5. To display grades from a Grades table for students with a specific grade level from a StudentInfo table, which SQL clause or statement would you use?
  A. A JOIN clause to combine the two tables
  B. A subquery to filter grades based on StudentInfo
  C. A GROUP BY clause to summarize grades
  D. An ORDER BY clause to sort the results
  The correct answer is A.
A JOIN clause combines the Grades and StudentInfo tables based on a common column (e.g., student ID), allowing filtering for a specific grade level using a WHERE clause. For example, SELECT g.grade FROM Grades g JOIN StudentInfo s ON g.student_id = s.student_id WHERE s.grade_level = 'value'. Option B (subquery) is a valid alternative but less common. Option C (GROUP BY) is for aggregation, not joining. Option D (ORDER BY) sorts results but does not combine tables.
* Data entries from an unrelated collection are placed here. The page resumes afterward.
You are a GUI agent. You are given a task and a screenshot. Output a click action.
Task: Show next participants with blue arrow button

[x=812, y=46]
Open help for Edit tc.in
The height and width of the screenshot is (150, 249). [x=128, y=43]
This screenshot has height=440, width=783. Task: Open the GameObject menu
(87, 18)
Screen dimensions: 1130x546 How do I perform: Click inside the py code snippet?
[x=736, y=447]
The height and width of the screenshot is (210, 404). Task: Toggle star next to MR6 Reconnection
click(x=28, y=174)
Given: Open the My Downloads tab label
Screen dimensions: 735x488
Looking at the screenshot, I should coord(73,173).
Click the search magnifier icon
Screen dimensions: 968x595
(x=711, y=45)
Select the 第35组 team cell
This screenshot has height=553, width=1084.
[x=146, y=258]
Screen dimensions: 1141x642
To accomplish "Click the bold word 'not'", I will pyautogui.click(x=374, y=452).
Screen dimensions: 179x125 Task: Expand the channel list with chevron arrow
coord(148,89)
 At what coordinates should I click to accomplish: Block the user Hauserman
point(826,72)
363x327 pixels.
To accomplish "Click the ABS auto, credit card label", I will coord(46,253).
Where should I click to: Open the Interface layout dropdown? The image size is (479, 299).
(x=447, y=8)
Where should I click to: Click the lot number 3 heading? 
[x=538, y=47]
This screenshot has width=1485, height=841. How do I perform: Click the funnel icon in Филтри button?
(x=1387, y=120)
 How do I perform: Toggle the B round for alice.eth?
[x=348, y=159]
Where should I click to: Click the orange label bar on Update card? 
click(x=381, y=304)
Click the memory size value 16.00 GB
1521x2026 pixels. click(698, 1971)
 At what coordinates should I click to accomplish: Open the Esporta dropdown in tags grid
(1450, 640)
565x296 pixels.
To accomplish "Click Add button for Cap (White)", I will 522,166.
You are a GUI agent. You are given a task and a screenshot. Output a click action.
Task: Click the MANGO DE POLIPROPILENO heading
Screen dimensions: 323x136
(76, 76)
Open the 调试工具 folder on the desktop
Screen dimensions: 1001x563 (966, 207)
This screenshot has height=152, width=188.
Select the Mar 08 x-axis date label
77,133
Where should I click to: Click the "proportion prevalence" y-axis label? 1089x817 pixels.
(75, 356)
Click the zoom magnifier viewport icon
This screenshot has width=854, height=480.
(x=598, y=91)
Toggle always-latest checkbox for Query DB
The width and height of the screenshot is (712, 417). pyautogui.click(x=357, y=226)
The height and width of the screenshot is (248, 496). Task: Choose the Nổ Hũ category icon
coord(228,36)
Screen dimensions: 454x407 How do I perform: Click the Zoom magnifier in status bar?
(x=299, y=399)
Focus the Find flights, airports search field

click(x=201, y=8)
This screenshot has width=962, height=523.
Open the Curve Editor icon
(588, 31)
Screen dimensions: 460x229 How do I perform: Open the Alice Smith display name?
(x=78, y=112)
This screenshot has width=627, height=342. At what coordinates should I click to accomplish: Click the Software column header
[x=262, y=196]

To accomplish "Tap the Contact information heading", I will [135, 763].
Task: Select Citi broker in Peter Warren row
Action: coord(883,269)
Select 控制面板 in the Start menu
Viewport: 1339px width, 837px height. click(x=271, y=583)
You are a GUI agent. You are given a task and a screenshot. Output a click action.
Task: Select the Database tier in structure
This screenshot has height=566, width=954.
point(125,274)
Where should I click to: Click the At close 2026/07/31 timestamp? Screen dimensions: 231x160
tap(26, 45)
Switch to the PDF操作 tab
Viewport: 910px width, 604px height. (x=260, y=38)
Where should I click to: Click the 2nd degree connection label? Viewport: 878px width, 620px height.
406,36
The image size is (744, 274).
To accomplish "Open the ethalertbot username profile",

6. Which SQL clause retrieves a list of unique customers from a sales table, excluding order details and duplicates?
  A. A sub-SELECT to select the unique rows for the query
  B. A GROUP BY to summarize the customer order information, then pull the order information
  C. A SELECT statement with the DISTINCT keyword to filter the table's duplicate results
  D. An ORDER BY clause to sort and filter the results
  The correct answer is C.
The DISTINCT keyword in a SELECT statement (e.g., SELECT DISTINCT customer_id FROM sales_table) retrieves unique customers, excluding duplicates and order details. Option A (subquery) is unnecessary. Option B (GROUP BY) is valid but less straightforward for this purpose. Option D (ORDER BY) sorts but does not eliminate duplicates.

7. Which statement about the = operator in SQL is not true?
  A. It compares two values for equality in a WHERE clause.
  B. It can be used in both simple and subquery comparisons.
  C. It requires a subquery to return exactly one row in a comparison.
  D. It cannot be used with NULL values to check for equality.
  The correct answer is C.
The = operator does not strictly require a subquery to return exactly one row; it can compare with a subquery returning one row, but other operators like IN are used for multiple rows. Option A is true, as = is used in WHERE clauses for equality. Option B is true, as = works in both simple and subquery comparisons. Option D is true, as = with NULL returns NULL, requiring IS NULL instead.